** Your objective **
What is the number of lines in the records below holding the string "computer"? Reply with it and nothing else.

(Records from a dataset)

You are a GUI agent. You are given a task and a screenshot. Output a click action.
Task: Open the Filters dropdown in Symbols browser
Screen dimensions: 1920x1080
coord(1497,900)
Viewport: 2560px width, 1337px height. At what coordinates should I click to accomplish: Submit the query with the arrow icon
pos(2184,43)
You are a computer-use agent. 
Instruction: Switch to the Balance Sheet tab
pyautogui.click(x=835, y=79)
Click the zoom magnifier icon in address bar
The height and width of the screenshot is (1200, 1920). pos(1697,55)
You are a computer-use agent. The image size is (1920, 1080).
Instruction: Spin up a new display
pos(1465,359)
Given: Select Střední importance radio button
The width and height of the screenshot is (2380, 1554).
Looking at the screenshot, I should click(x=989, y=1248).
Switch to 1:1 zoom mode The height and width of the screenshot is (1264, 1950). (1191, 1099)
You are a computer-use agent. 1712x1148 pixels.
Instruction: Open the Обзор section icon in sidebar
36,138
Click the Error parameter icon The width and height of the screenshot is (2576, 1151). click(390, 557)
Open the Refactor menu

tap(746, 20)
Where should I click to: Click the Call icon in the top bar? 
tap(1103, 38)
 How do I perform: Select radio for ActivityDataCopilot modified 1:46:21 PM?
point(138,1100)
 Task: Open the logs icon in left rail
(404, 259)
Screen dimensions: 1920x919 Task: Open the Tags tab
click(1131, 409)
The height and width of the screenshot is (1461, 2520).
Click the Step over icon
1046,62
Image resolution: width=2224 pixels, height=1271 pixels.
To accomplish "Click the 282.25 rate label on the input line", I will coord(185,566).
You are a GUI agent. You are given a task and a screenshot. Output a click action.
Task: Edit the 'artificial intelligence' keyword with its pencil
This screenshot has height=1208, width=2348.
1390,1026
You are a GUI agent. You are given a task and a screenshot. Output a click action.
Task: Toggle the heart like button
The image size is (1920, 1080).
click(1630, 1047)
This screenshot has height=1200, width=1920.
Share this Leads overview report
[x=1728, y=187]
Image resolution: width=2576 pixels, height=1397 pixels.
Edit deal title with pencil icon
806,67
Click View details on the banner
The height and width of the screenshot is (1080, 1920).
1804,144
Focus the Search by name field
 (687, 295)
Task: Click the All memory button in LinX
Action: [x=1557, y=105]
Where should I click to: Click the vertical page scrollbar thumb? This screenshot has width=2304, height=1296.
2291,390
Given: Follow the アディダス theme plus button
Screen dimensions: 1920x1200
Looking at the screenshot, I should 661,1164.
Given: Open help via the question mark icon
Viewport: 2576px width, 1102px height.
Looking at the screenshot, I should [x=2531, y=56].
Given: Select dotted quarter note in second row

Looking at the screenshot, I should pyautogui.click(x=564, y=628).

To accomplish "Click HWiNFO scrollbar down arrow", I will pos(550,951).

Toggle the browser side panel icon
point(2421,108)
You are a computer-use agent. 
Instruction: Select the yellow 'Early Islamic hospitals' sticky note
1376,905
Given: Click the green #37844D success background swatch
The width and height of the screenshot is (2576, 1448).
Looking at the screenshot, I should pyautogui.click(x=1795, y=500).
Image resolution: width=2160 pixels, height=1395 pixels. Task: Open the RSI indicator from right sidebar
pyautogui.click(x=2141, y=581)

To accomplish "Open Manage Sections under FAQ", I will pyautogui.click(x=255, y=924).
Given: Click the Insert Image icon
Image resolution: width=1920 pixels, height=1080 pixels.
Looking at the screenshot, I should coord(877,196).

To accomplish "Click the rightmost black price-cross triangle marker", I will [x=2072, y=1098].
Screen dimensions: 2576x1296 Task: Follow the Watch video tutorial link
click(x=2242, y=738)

** Result of the task **
4